The task
Make your reply a word-for-word repeat of the records.

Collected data
========================
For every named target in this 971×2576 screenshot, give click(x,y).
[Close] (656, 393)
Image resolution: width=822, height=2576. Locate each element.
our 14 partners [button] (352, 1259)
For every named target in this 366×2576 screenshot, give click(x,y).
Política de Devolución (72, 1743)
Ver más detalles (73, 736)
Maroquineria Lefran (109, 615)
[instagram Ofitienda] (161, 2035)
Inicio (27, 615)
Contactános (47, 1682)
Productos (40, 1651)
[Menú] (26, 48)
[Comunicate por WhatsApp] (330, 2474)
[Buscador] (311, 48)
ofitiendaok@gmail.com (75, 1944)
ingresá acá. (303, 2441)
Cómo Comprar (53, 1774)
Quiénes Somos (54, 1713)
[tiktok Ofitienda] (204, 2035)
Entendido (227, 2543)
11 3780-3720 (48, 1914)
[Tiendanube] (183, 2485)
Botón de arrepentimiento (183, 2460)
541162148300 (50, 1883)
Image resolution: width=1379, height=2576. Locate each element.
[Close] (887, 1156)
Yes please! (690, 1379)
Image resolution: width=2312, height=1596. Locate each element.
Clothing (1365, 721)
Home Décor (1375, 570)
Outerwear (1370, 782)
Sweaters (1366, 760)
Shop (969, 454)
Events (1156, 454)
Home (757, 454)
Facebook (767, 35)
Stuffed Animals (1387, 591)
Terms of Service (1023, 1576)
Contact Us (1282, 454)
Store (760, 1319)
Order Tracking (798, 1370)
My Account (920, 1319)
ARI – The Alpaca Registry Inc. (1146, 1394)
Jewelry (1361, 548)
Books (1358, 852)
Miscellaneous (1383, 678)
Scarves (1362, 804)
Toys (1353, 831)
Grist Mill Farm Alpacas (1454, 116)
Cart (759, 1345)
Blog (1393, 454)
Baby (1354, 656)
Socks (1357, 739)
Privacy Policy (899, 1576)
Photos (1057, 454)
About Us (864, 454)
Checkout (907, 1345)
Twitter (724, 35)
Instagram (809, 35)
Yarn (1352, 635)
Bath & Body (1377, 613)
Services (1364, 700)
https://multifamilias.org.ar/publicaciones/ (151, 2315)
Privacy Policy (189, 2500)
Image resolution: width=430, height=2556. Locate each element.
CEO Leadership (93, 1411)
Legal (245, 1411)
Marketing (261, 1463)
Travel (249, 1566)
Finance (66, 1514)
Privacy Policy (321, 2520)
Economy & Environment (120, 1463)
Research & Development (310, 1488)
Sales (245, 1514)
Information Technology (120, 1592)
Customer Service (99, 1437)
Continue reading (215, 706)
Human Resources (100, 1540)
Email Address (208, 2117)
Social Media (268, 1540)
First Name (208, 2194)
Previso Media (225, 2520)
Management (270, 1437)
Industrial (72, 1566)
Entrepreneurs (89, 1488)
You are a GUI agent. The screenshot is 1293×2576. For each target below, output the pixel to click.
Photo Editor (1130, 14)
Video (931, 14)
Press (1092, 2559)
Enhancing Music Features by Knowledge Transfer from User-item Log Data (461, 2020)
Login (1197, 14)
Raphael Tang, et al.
========================
The completed task
For every named target in this 971×2576 screenshot, give click(x,y).
[Close] (656, 393)
Image resolution: width=822, height=2576. Locate each element.
our 14 partners [button] (352, 1259)
For every named target in this 366×2576 screenshot, give click(x,y).
Política de Devolución (72, 1743)
Ver más detalles (73, 736)
Maroquineria Lefran (109, 615)
[instagram Ofitienda] (161, 2035)
Inicio (27, 615)
Contactános (47, 1682)
Productos (40, 1651)
[Menú] (26, 48)
[Comunicate por WhatsApp] (330, 2474)
[Buscador] (311, 48)
ofitiendaok@gmail.com (75, 1944)
ingresá acá. (303, 2441)
Cómo Comprar (53, 1774)
Quiénes Somos (54, 1713)
[tiktok Ofitienda] (204, 2035)
Entendido (227, 2543)
11 3780-3720 (48, 1914)
[Tiendanube] (183, 2485)
Botón de arrepentimiento (183, 2460)
541162148300 (50, 1883)
Image resolution: width=1379, height=2576. Locate each element.
[Close] (887, 1156)
Yes please! (690, 1379)
Image resolution: width=2312, height=1596. Locate each element.
Clothing (1365, 721)
Home Décor (1375, 570)
Outerwear (1370, 782)
Sweaters (1366, 760)
Shop (969, 454)
Events (1156, 454)
Home (757, 454)
Facebook (767, 35)
Stuffed Animals (1387, 591)
Terms of Service (1023, 1576)
Contact Us (1282, 454)
Store (760, 1319)
Order Tracking (798, 1370)
My Account (920, 1319)
ARI – The Alpaca Registry Inc. (1146, 1394)
Jewelry (1361, 548)
Books (1358, 852)
Miscellaneous (1383, 678)
Scarves (1362, 804)
Toys (1353, 831)
Grist Mill Farm Alpacas (1454, 116)
Cart (759, 1345)
Blog (1393, 454)
Baby (1354, 656)
Socks (1357, 739)
Privacy Policy (899, 1576)
Photos (1057, 454)
About Us (864, 454)
Checkout (907, 1345)
Twitter (724, 35)
Instagram (809, 35)
Yarn (1352, 635)
Bath & Body (1377, 613)
Services (1364, 700)
https://multifamilias.org.ar/publicaciones/ (151, 2315)
Privacy Policy (189, 2500)
Image resolution: width=430, height=2556. Locate each element.
CEO Leadership (93, 1411)
Legal (245, 1411)
Marketing (261, 1463)
Travel (249, 1566)
Finance (66, 1514)
Privacy Policy (321, 2520)
Economy & Environment (120, 1463)
Research & Development (310, 1488)
Sales (245, 1514)
Information Technology (120, 1592)
Customer Service (99, 1437)
Continue reading (215, 706)
Human Resources (100, 1540)
Email Address (208, 2117)
Social Media (268, 1540)
First Name (208, 2194)
Previso Media (225, 2520)
Management (270, 1437)
Industrial (72, 1566)
Entrepreneurs (89, 1488)
You are a GUI agent. The screenshot is 1293×2576. For each target below, output the pixel to click.
Photo Editor (1130, 14)
Video (931, 14)
Press (1092, 2559)
Enhancing Music Features by Knowledge Transfer from User-item Log Data (461, 2020)
Login (1197, 14)
Raphael Tang, et al.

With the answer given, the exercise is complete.